The intention is to allow good bots that are commonly used in large numbers for purposes such as website monitoring, search engine indexing, distribution of content to readers, as well as intercommunications between various partner and organizational systems that must work together as intended. For example, an online retail website could use third-party or partner services that use bots to provide information via chat to customers, query inventory databases to determine availability of a product, or shipping partners to provide timelines for delivery, to mention just a few uses of good bots.
Bot Management Solutions
Bot management solutions such as Radware Bot Manager are designed to allow good bots through without hindrance, except in cases of very high user traffic at certain times of the day during sales periods such as Cyber Week or other peak traffic periods (as determined by the website operator).

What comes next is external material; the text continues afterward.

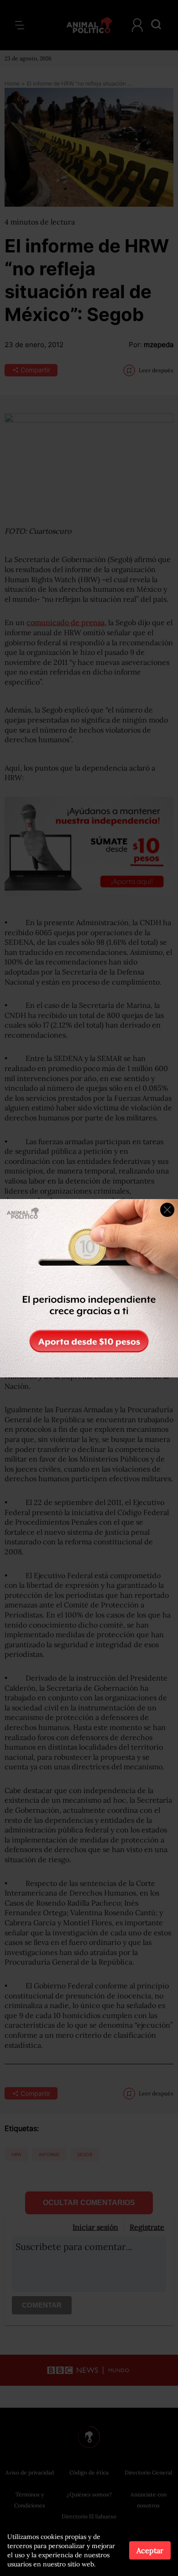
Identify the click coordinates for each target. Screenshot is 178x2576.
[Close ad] (167, 1210)
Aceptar (149, 2550)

In such cases, freely allowing search engine bots to visit large numbers of pages for indexing through peak traffic periods may cause shoppers to have a poor user experience due to web servers becoming slower than usual (which may then make shoppers abandon their purchases). The point of bot management is to allow good bots to carry out their beneficial functions, balancing their traffic with that of humans ─ and at times of high user traffic, slowing down the rate at which good bots can query web pages (so that the user experience is not affected).